The --expand flag (default: 10px) feathers the mask edges outward so the inpainted region blends smoothly with the surrounding pixels instead of having a hard seam.

modl process upscale

What it does: Increases image resolution 2x or 4x using Real-ESRGAN. A 1024x1024 image becomes 4096x4096 at 4x — sharp enough for print.

$ modl process upscale portrait.png --scale 4
✓ Saved portrait_4x.png (1024×1024 → 4096×4096)
Original (256x256 crop)
Cropped region at original resolution
After 4x upscale (1024x1024 crop)
Same region after 4x upscaling showing enhanced detail

Zooming into the eye area: the upscaler adds real detail, not just interpolation. Skin texture, hair strands, and eye reflections are reconstructed.

Tip: Run upscale as a final step. The upscaler amplifies whatever’s in the image — including artifacts. Fix issues first, then enlarge.

modl process remove-bg

What it does: Strips the background and outputs a transparent PNG. Clean cutouts for product photos, stickers, compositing, or placing subjects on new backgrounds.

$ modl process remove-bg sneaker.png
✓ Saved sneaker_nobg.png
Original
Red sneaker on white background
Background removed
Red sneaker with transparent background

Clean cutout with transparent background. The edges follow the shoe contour precisely — no manual masking needed.

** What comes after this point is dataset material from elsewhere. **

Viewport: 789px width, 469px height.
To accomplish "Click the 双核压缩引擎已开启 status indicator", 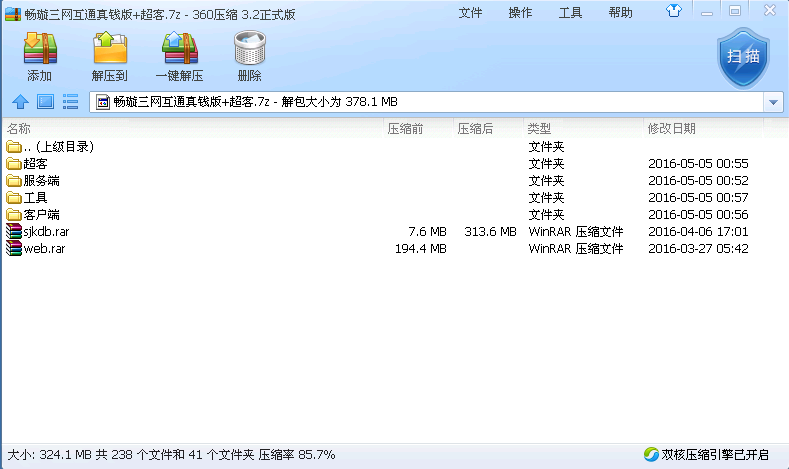I will pyautogui.click(x=706, y=455).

Tip: The difference between remove-bg and segment --method background: remove-bg gives you the final transparent PNG. Segment gives you a black/white mask that you can pass to inpainting. Use remove-bg when you want the cutout; use segment when you want to modify the background.

Chaining primitives

Each primitive takes an image and outputs a result — chain them in sequence.

Product photo pipeline

$ modl generate "red sneaker, studio lighting" --base z-image-turbo
$ modl process remove-bg sneaker.png
$ modl process upscale sneaker_nobg.png --scale 4
$ modl vision score sneaker_nobg_4x.png --json
1. Generated
Red sneaker on white studio background
2. Background removed
Red sneaker with transparent background

Generate → remove-bg → upscale 4x → score. Full product photo pipeline in 4 commands.

Portrait post-processing

$ modl generate "portrait of a woman" --base z-image-turbo
$ modl vision score output.png # quality gate
$ modl process upscale output.png --scale 4 # production resolution

Quality filter for batch generation

$ modl generate "product photo" --count 8 --base z-image-turbo
$ modl vision score ~/.modl/outputs/2026-03-14/*.png --json
{"count":8,"mean_score":5.6,"scores":[
{"image":"001.png","score":6.8}, ← pick this one
...]}

Every primitive supports --json for structured output. A script or AI agent can parse the JSON and make decisions automatically.

What’s next

These primitives work on coordinates and pixels. To find objects by name (“where’s the coffee cup?”), generate captions, or auto-tag images, see Caption, Tag & Detect Objects.

Quick reference

modl vision score — aesthetic quality

modl vision detect — face detection

modl process segment — mask creation

modl process upscale — resolution enhancement

modl process remove-bg — background removal